Babylon Village has 23 full-time nonunion employees, and last summer they all got raises. Good for them.
But village officials never budgeted for the salary hikes and did not disclose them to the public until late last month, after a Newsday reporter started making inquiries. Bad on them.
Granting salary hikes to its workers is between Babylon and its staff — and its taxpayers. And that’s where the trouble is. The public never knew about the raises, which totaled more than $190,000 in one year.
Similarly, officials in Munsey Park created a new position of village administrator and filled it with the mayor’s brother-in-law. Good for Daniel Breen. But bad on Munsey Park’s trustees, who did not make public the two resolutions or hold a public hearing, and did not disclose Breen’s experience or work history, a violation of state law.

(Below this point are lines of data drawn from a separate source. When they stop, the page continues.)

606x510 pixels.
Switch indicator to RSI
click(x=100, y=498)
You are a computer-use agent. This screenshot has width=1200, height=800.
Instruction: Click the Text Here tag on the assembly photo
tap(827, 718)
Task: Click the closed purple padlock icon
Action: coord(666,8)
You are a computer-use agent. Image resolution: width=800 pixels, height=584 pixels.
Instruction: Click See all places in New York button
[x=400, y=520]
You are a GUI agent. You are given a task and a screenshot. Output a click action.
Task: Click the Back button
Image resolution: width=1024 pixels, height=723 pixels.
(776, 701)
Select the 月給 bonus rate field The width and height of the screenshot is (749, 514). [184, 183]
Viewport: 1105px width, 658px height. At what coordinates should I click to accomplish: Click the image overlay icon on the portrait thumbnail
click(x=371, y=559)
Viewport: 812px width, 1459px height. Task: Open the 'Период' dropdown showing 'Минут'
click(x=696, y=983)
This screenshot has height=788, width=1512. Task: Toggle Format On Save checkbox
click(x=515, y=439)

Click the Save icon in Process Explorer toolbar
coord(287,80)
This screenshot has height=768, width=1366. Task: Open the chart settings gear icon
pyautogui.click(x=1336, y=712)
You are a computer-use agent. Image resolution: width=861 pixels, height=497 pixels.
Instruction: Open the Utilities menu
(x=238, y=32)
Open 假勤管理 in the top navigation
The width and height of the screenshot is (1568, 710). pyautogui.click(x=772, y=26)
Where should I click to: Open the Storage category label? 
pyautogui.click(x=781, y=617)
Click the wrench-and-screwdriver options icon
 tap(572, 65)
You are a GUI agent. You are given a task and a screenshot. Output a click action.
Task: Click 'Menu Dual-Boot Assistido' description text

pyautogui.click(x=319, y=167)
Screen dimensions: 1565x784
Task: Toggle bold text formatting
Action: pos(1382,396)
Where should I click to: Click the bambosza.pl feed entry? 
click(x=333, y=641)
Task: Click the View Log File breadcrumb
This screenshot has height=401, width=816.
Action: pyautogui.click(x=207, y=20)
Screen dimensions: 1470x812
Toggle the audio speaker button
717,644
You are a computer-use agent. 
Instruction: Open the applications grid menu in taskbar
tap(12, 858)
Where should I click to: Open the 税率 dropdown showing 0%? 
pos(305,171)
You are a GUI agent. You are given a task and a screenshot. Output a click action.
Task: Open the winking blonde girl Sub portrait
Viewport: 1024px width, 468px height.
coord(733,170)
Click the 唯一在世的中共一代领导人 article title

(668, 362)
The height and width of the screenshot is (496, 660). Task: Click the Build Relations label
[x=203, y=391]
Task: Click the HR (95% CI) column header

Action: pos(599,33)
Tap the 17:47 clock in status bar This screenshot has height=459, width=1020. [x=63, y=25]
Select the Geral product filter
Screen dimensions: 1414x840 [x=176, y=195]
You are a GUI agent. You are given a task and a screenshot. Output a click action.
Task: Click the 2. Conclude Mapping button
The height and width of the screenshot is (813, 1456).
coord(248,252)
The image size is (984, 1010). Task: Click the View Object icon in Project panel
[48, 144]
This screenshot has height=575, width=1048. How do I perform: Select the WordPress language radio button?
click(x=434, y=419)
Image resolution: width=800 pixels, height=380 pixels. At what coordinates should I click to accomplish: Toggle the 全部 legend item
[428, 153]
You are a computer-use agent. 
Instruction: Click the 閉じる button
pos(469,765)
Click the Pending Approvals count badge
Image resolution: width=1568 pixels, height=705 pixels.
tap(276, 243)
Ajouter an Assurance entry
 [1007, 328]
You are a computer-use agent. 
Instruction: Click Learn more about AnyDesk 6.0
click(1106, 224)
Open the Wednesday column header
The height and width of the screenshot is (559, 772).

Babylon Mayor Ralph Scordino said his village’s hikes were intended to make salaries more competitive. Fine. He said wages for nonunion workers typically are raised when their union counterparts see pay hikes. No problem there, either. But he also told Newsday that Babylon as a matter of tradition does not publicly vote on nonunion raises when they occur outside of the budget process. That’s a violation of state law, which requires a village board to approve by resolution any change in appropriations. And Scordino’s explanation didn’t square with the one provided by a village attorney, who told Newsday the failure to mention the nonunion increases in the union-raise resolution was an oversight.
Taxpayers are often kept in the dark. As these two villages make clear: Anything less than fully open government is unacceptable.